Saint John, Fredericton lead region in housing price increases
Fredericton and Saint John housing price increases led the Atlantic region at the end of 2016, according to a new report from Royal LePage.
Released on Thursday, the company survey says the median price in the provincial capital rose to $257,092 in the final quarter, for a year-over-year increase of 10.4 per cent.
Saint John saw an even greater increase, with the median price rising to $230,405, or 13.4 per cent.
To the east, Moncton housing price increases were almost constant in the last quarter. The city posted an aggregate home price of $191,678, inching less than half a percentage point higher from the same period in 2015.
Halifax ranks third
Following behind Saint John and Fredericton was Halifax, which saw the third-highest increase in housing prices of the six Atlantic Canadian cities included in the survey. In Halifax, ,the report says, the aggregate house price climbed to $310,656, representing a 4.3 per cent increase year over year.

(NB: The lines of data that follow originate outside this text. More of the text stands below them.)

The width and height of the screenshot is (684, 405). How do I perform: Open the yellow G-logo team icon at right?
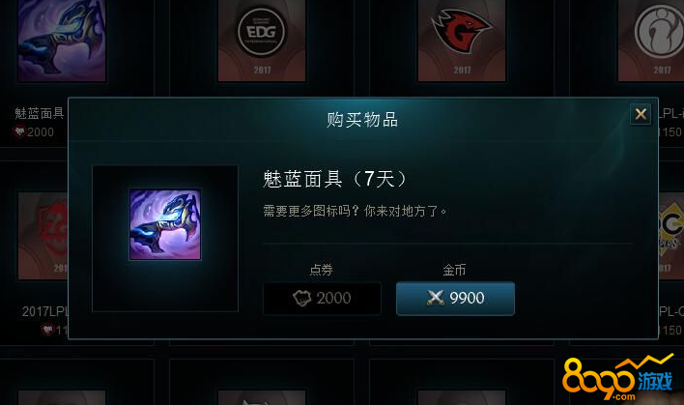pos(670,236)
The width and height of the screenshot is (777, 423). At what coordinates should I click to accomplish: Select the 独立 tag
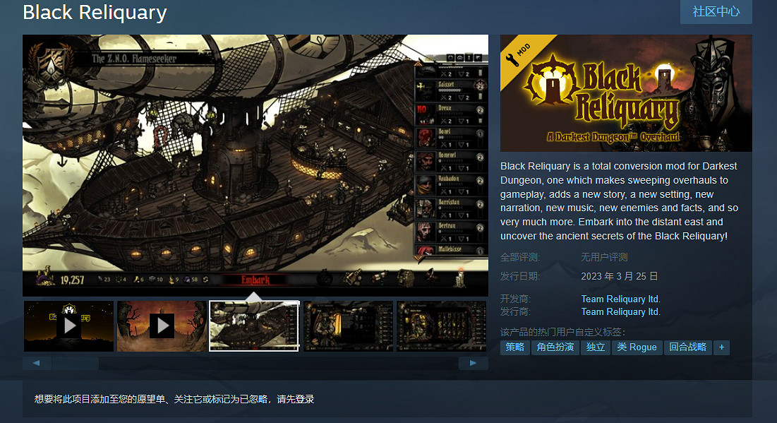click(x=596, y=347)
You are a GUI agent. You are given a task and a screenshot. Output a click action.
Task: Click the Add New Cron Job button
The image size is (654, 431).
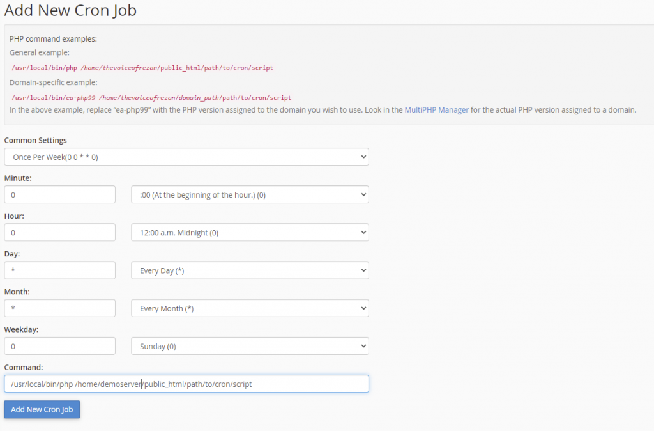pyautogui.click(x=42, y=409)
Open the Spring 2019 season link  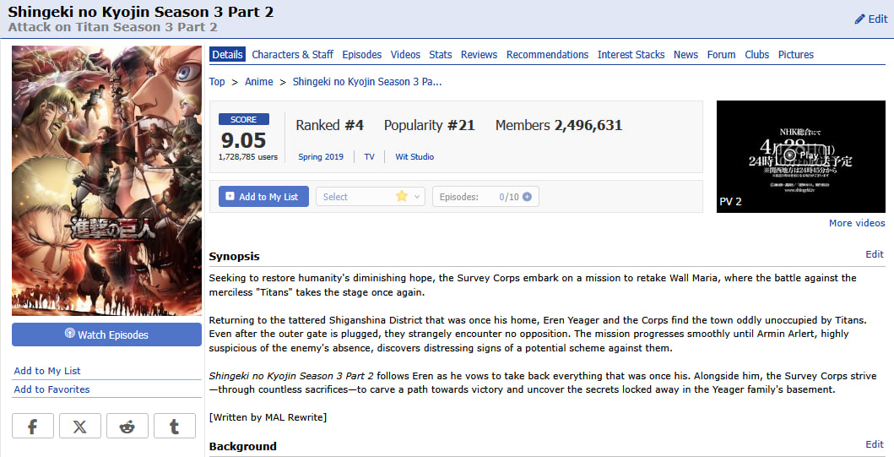(321, 157)
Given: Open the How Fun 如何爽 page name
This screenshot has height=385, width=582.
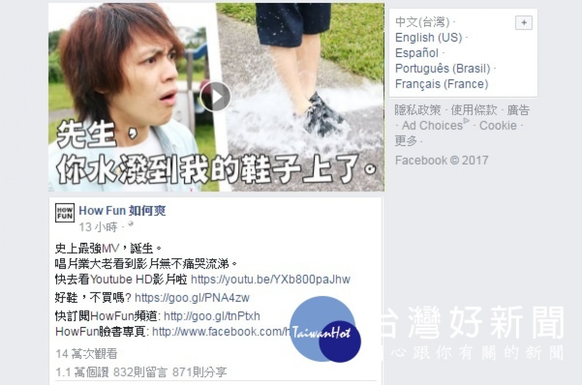Looking at the screenshot, I should [122, 211].
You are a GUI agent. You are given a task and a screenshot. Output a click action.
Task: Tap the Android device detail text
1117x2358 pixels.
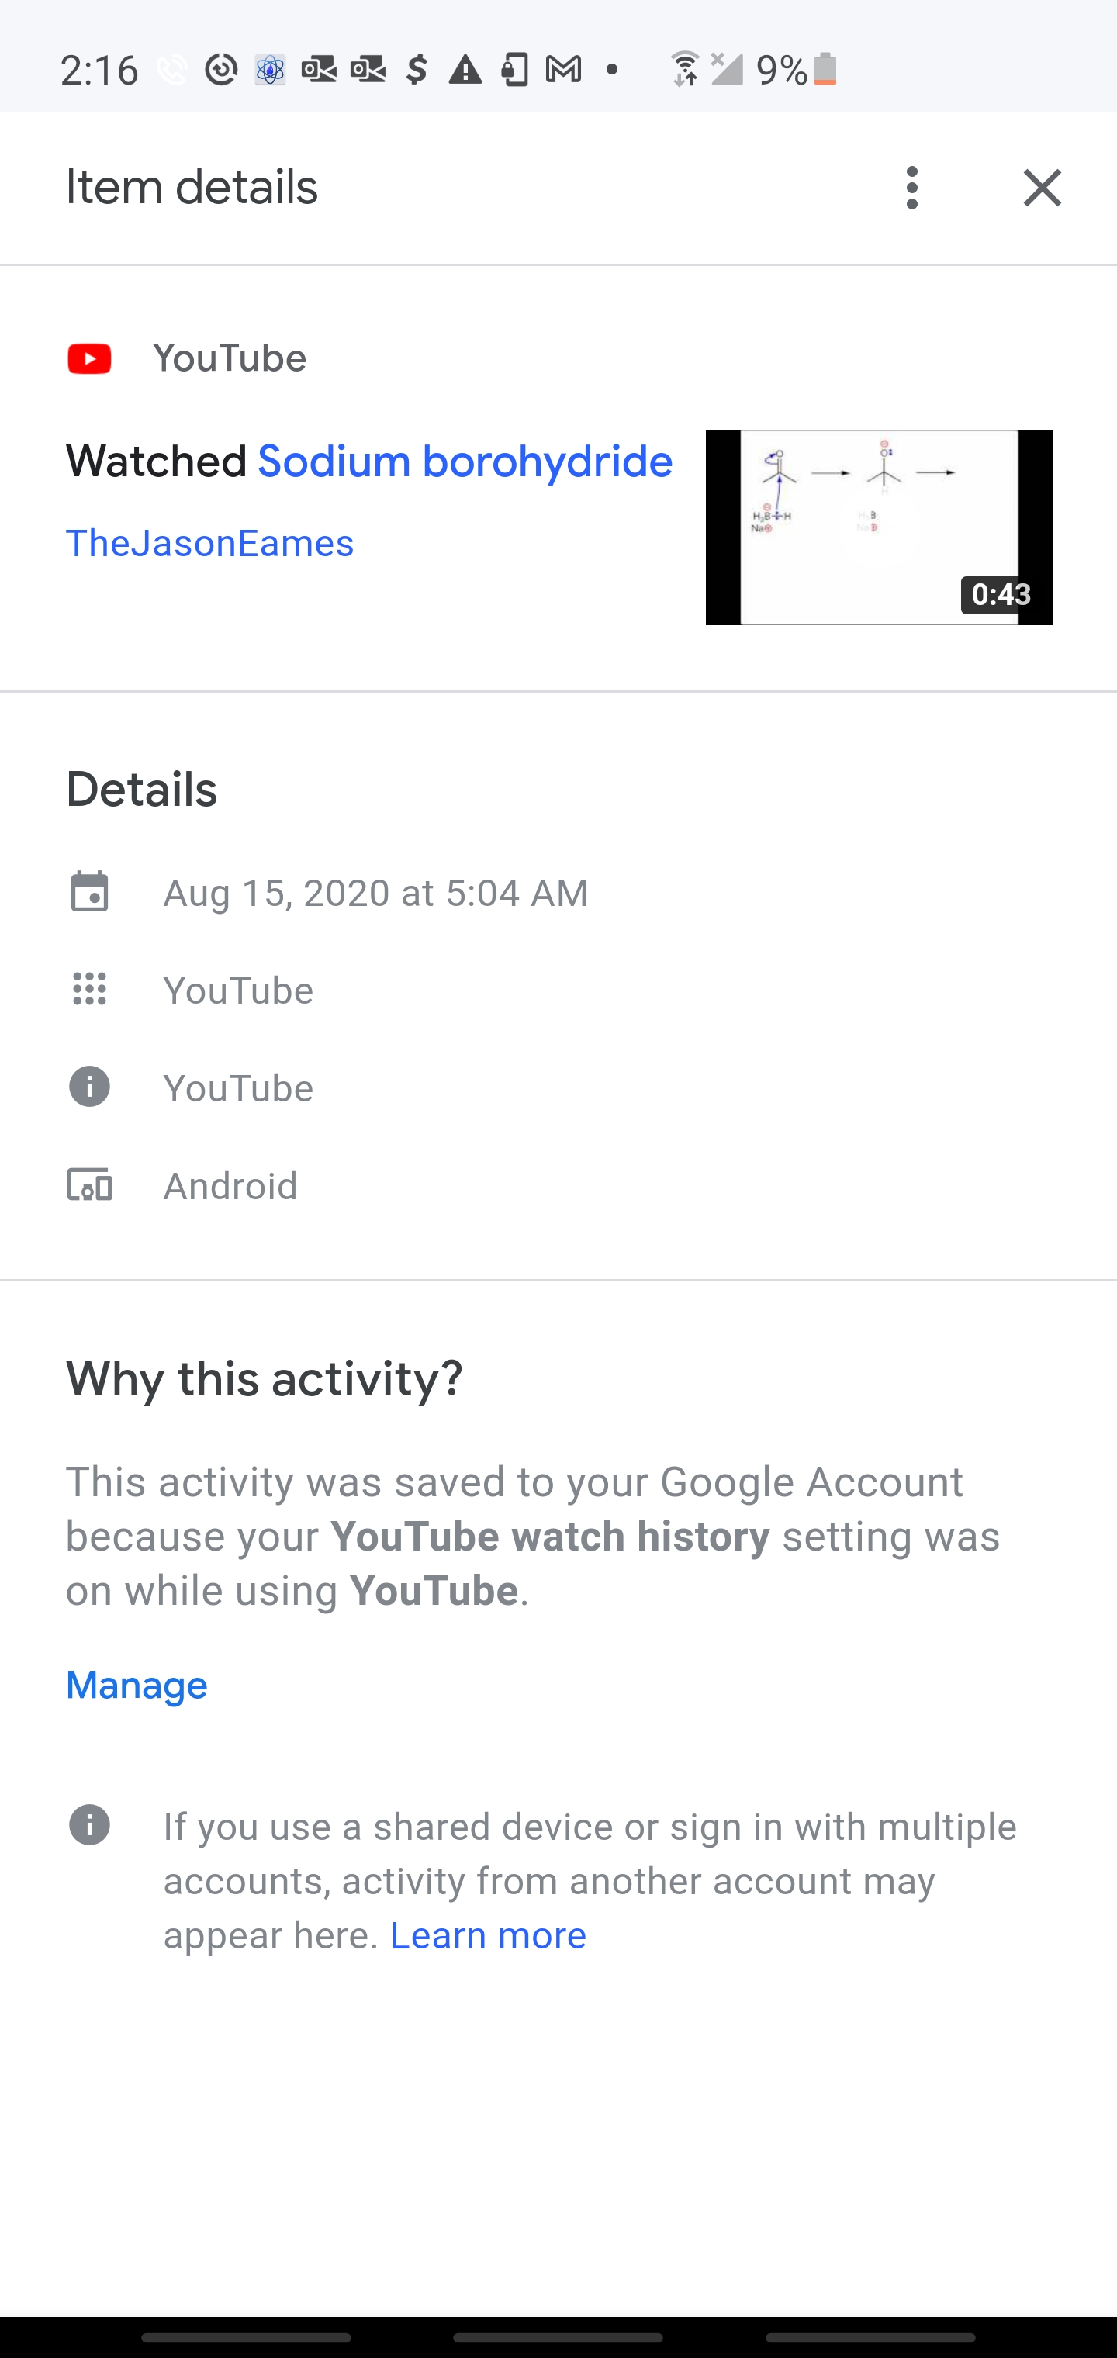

The Royal LePage House Price Survey and Market Survey Forecast said it arrived at the aggregate prices using median prices of homes falling within different property types.
Across the Northumberland Strait, the aggregate price in Charlottetown reached $228,706, as that city posted a 3.2 per cent increase in housing prices.
The report describes these as "healthy" increases.
The capital of Newfoundland and Labrador stood out in the Atlantic part of the survey after the aggregate price declined -1.5 per cent, to $334,782.
Goodbye to 'regional extremes'
Last year, Phil Soper, the head of Royal LePage, said the national real estate market saw the worst-ever "regional extremes" in house price appreciation.
He compared the negative growth in St. John's, for example, with the 25.6 per cent increase in Vancouver.
Soper, the president and chief executive of the company, suggested Thursday that this was changing.
"This economic drama put real estate at the forefront of everybody's mind last year, from the prime minister to the recent grad," he said in a statement.
"In 2017, we anticipate a movement away from the regional extremes of real estate feast and famine — and that is a very good thing."